Namings
Naming ceremonies are an increasingly popular option for those who want to mark their child’s arrival with meaning but without religion. They are warm, happy and child-friendly occasions that give parents the chance to mark the significance of having brought a child into the world, formally welcome them and celebrate with families and friends.
That said, they are often gloriously chaotic too! Children are rarely predictable and sometimes ‘participate’ in their ceremony in unforeseen ways, but as far as I’m concerned that’s all part of the fun!
Once again thank you so much for how beautifully you conducted Ava’s ceremony. Words cannot describe how much we enjoyed it and our families were overwhelmed by your lovely words.
You don’t have to consider yourself a humanist to have a humanist naming ceremony – they simply offer a meaningful, personal and non-religious way for people to welcome their children into the world. Often I’ll say something simple like “Jo and John have chosen a humanist ceremony for Jessica today because they want her to be free to decide what she believes about religion for herself as she gets older”, and guests often comment afterwards how inclusive and meaningful it all was.
Each and every naming ceremony is unique as it reflects the particular family unit. There is no set model to follow – they vary according to personalities, circumstances and family set-up. Whilst some are quite formal, others are much more personalised and relaxed. The number of people involved varies too: I’ve taken a very intimate ceremony for six whilst the largest I’ve been involved with had 120 guests.
I felt compelled to write and say a massive thank you for Ella’s naming ceremony. We were so pleased with how the ceremony went and it set a real foundation for the whole day. So many people have commented to us how unique and personal the service was. We feel that Ella has now been properly welcomed into her circle of family and friends. You do a wonderful job, we are so pleased that we found you!
Where are they held?
Since naming ceremonies have no legal standing, there are no limits as to where they can be held. I’ve conducted them in people’s homes, gardens, function rooms, hotels, village halls, parks, on Glastonbury Tor and at the zoo!
Who are they for?
Although they are often called baby namings ceremonies, they really aren’t not just for babies. I’ve taken namings for sibling pairs, twins, a set of triplets, toddlers and older adopted children. About a third of the namings I take are joint celebrations of the child’s first birthday which is a wonderful way to combine two important occasions – and gives you more chance of having enough sleep to be able to organise a get-together!
All our guests commented on how lovely the ceremony was and how they thought that having a celebrant perform the ceremony made it seem a real occasion.
What happens during the ceremony?
The ceremony lasts between ten and twenty minutes and usually happens at the beginning of a family party or gathering. Typically we talk about the joy and responsibility of being a parent, about the child as an individual, hopes for the future and the importance of other people outside the immediate family unit (e.g. grandparents, cousins, siblings etc.). Parents often appoint ‘guideparents’ for their child who might make promises about how they seek to raise their child.

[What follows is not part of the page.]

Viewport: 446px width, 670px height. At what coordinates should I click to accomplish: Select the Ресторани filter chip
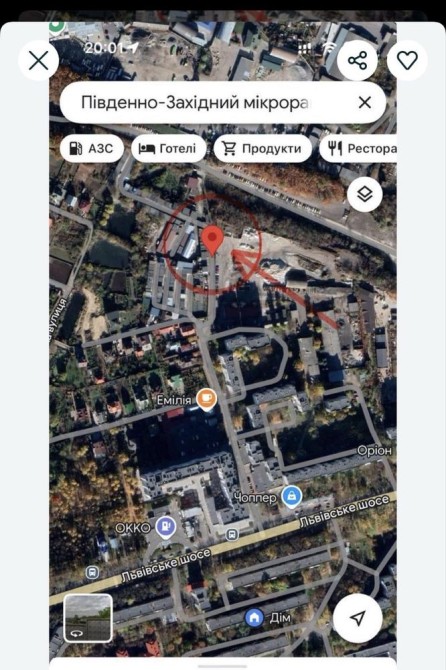[358, 148]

We wanted to write to thank you for the very special and moving ceremony that you helped to create for Eliza. We very much enjoyed creating the naming with you and we loved the script and certificate you gave us. Thank you very much. We will be in touch when baby number two comes along!
What next?
If you’re considering a naming ceremony, please get in touch with your initial thoughts and preferred dates. I’ll be happy to let you know if I’m available and give you further information.
If you then want to go ahead, I’ll arrange a time to meet you all – usually it’s easiest to do this at the family’s home when there are little ones to consider! – and we’ll talk about options for the day such as readings, music, candles, promises etc. Hopefully I can give you some practical tips and creative ideas…
After this meeting and after you’ve made the major decisions, I’ll draft a script for you to read. There’s plenty of time to review and finalise this before the day.
Thank you from the bottom of our hearts for the lovely service you did for Tom. It really was one of the best days of my life and you certainly contributed to Tom’s perfect day. So thank you again! Hope to see you again (when I can convince Andy to have a 2nd!)